Mais s’adapter à un nouveau poids de corps, c’est aussi réapprendre à bouger. « Tout est différent maintenant. Même ma technique de base ne se sent plus pareille. Mon corps n’agit plus comme avant », raconte-t-elle.

Cette période de transition s’est faite sous pression, tant sur le plan physique que mental. Chaque compétition arrivait trop vite pour permettre à son corps de récupérer pleinement, et la perte de repères techniques, causée par le changement morphologique, exigeait une réadaptation constante. Derrière chaque tentative de levée, il y avait la fatigue d’un corps qui cherche encore ses marques. En l’espace de neuf semaines, Naomie a participé à quatre compétitions majeures. Elle a amorcé cette séquence au Championnat provincial classique du Québec, le 29 mars, où elle a réalisé un total de 206 kg (91 kg à l’arraché, 115 kg à l’épaulé-jeté).

Le 3 mai, elle représentait le Canada aux Championnats du monde juniors à Lima, au Pérou. Elle y a levé 94 kg à l’arraché et 112 kg à l’épaulé-jeté, pour un total de 206 kg. Cette prestation lui a valu la sixième place mondiale, un bond significatif après sa 10e position de l’an dernier.

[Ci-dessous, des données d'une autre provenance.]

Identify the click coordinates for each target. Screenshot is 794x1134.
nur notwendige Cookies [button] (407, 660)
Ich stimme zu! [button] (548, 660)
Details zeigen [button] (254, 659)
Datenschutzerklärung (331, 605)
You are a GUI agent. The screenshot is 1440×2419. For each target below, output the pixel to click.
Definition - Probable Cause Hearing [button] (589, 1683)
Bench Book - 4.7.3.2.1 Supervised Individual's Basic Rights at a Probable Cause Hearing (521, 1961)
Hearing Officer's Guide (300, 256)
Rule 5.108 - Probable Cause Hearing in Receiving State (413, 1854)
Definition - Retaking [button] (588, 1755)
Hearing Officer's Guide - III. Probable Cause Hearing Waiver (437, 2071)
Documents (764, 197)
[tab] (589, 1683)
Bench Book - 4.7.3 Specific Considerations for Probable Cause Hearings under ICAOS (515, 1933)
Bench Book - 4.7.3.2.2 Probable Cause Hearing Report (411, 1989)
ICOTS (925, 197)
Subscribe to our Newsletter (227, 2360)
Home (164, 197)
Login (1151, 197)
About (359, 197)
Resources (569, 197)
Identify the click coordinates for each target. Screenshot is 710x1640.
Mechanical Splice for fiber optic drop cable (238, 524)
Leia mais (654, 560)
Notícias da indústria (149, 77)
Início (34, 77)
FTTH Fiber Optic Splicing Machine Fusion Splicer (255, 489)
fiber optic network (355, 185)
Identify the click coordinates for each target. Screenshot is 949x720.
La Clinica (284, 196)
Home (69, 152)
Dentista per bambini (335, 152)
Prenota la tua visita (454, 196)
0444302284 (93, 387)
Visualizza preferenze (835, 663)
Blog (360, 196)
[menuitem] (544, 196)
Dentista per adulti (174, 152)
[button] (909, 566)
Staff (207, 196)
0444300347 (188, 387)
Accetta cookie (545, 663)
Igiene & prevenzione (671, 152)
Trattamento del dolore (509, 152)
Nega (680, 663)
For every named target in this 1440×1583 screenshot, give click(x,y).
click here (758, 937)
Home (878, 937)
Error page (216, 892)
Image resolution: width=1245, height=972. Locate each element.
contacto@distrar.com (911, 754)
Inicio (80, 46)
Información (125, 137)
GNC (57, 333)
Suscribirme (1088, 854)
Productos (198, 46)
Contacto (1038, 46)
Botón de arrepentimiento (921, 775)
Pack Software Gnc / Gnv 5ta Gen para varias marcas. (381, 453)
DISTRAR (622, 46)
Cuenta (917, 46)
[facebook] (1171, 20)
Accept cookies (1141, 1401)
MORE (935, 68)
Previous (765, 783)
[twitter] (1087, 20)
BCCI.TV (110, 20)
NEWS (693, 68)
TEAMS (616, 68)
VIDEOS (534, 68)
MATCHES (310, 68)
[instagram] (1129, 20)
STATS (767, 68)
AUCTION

CHAMPIONNAT DU MONDE JUNIOR 2025
Source: IWF

Deux semaines plus tard, elle était de retour sur le plateau au Championnat canadien senior, à Halifax (16-18 mai), où elle a terminé troisième au total avec 91 kg à l’arraché et 113 kg à l’épaulé-jeté (204 kg).

Puis est venu le Championnat canadien junior 2025 à Saskatoon. Cette fois, Naomie a soulevé 90 kg à l’arraché. Officiellement, cette charge éclipsait le record national junior de Charlotte Simoneau (89 kg en 2022). Officieusement, elle l’avait déjà battu au Pérou. « Personne ne l’avait vraiment su. Alors quand on l’a annoncé à Saskatoon, ça m’a quand même fait plaisir », dit-elle.

Elle quitte la Saskatchewan avec trois médailles d’or : à l’arraché, à l’épaulé-jeté et au total, un triplé qui reflète autant sa constance que sa détermination malgré la fatigue.

Mais cette dernière compétition fut aussi la plus éprouvante. La pesée étant prévue en fin de journée, Naomie a dû limiter drastiquement son alimentation. « Mon corps n’a jamais eu le temps de récupérer. Je suis montée sur la plateforme avec deux œufs et un shake dans le ventre », confie-t-elle. Sans illusions de record, elle y est allée pour tenir debout — et elle l’a fait.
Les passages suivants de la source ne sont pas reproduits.